A/N: Here I am again! I'll say what this story means to myself. It's time I did this. There will be some OOC. Enjoy.

Sadness

Holmes sighed as he looked at two nearly identical framed photos. One had been taken earlier than the other. They both captured four men, but only three men in both pictures were the same.

The earlier one contained himself, Watson, David Burke, and Jeremy Brett. The later one contained everyone but David. In his place was an older man by the name of Edward Hardwicke. In both pictures, all four men are happy, grinning, cheerful; oblivious that within the decade one of them will die. There was an obvious friendship between the four of them.

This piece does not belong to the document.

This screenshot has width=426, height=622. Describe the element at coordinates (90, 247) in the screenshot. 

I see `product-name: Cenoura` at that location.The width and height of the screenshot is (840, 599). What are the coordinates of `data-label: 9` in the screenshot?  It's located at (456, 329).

There was only one man who had caught Holmes's interest. He had died a month ago, but it still seemed as if he had just died yesterday. The pain, grief and guilt was still so fresh and painful.

Holmes felt guilty. He could have done something, even though there was nothing that could have been done at that time. He should have ignored the promise he had made to Jeremy. He should have let the others know. Maybe they could have done something. Now he would never know for sure.

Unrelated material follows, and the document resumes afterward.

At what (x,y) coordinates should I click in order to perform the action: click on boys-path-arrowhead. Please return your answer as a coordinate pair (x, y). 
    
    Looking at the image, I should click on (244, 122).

Holmes had seen what was, to him, obvious. He had seen the faint signs that something was wrong, but didn't know what it was until Jeremy collapsed from sheer exhaustion after his wife had died. He had confronted Jeremy, who told him to drop it. Out of respect, Holmes did. He didn't tell the others of his suspicions. He would let Jeremy tell them himself. He did eventually, when it became obvious to everyone. By then it was too late.

He felt a light touch on his shoulder. He knew it was Watson.

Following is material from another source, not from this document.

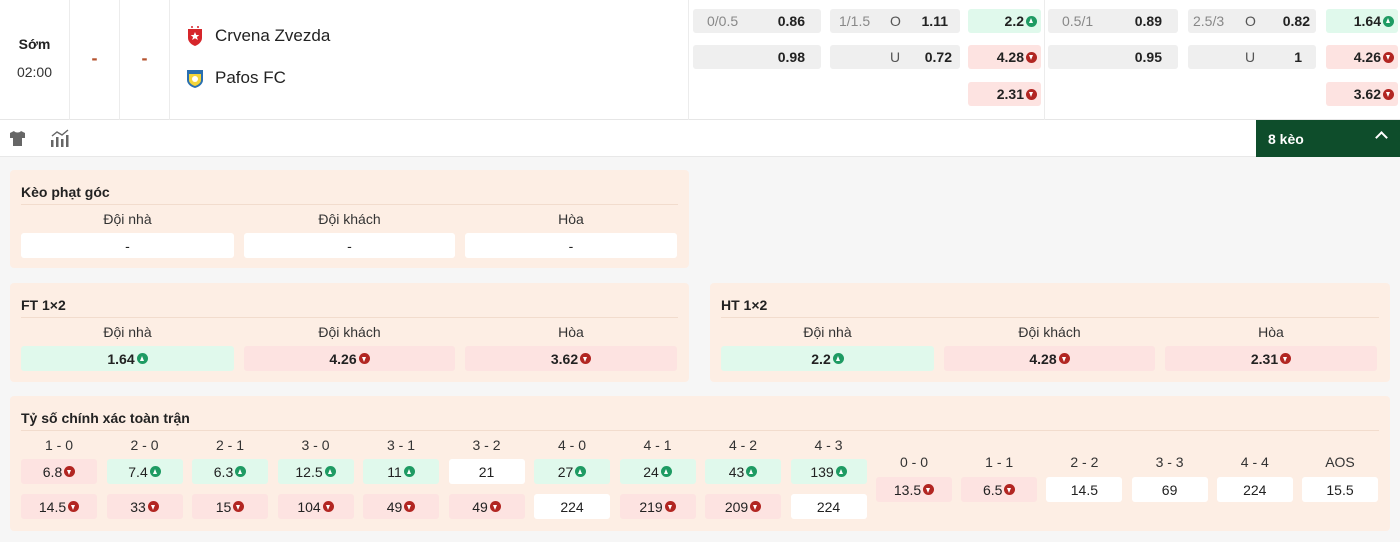  What do you see at coordinates (224, 506) in the screenshot?
I see `odds-value: 15` at bounding box center [224, 506].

"He's actually gone, Watson," Holmes whispered. To anyone who didn't know Holmes as well as Watson, they would have thought his voice sounded cold, but Watson heard the unspoken grief.

Watson stayed silent. He knew Holmes didn't need words to comfort him, just his presence was enough.

A few moments of silence passed as Holmes draped two pieces of black cloth, a sign of mourning. In fact, the only outward sign that Holmes was still grieving over his friend.

"I should have done something, Watson," Holmes said, his voice carrying a hint of his sadness and guilt.

Watson laid his hand on Holmes shoulder, but remained silent. Holmes needed to vent. He wouldn't say anything that might, possibly, make Holmes clam up. Watson hoped that by giving voice to what he was feeling, Holmes would be able to grieve properly.

"I shouldn't have listened to him, or I should have seen sooner!"

Now Watson spoke. "Holmes, is wasn't your fault. Jeremy would have probably stopped you either way. Even if you had found out sooner, you wouldn't have been able to diobey him, at least not where his health was concerned."

Holmes looked at his friend, tears in his piercing grey eyes. "I, still, should have done something different," he whispered.

Watson put an arm around the younger man's shoulders as the tears finally fell down his cheeks. Though Watson was just as grieved about loosing Jeremy, he was, also, relieved. He knew that Holmes hadn't had this emotional release during the past month. He knew Holmes had felt like he had lost his brother all over again. That experience had been hard enough.

Suddenly, Holmes straightened and wiped his face and with one last glance at the pictures, turned and left the room. Watson watched him leave, unconcerned about Holmes's abrupt manner.

Watson, then, took Holmes's place in front of the pictures. He looked at the photos for a few minutes, remembering the good times and the bad. He let his own grief flow. He turned and followed Holmes. At the door, Watson looked over his shoulder one more time at the pictures and thought, We shall never forget you, Jeremy.

He left the room.

End

A/N: This is a personal story for me. Holmes's grief is my own, though not his guilt. Ever since I learned about Jeremy's death, when I was seventeen, a few months after I became fascinated by his Holmes, I hadn't been able to mourn him. I know this sounds stupid, but I couldn't, even after I grew to love him as himself and not as one of his characters. I couldn't even cry for him as I learned just how talented he was. I rarely cry, in any case, but I knew I should have been able to by now. I have channeled some of my grief into this story and I'm, actually, feeling a little bit better.

I had avoided writing this fic because it felt like I was saying good- bye and I wasn't ready for that, yet. It doesn't seem so now, though and I, probably will keep writing more Granada- verse stories, when I can.

Anyway, sorry for dumping on you. I just thought you would like to know. Thank you for reading.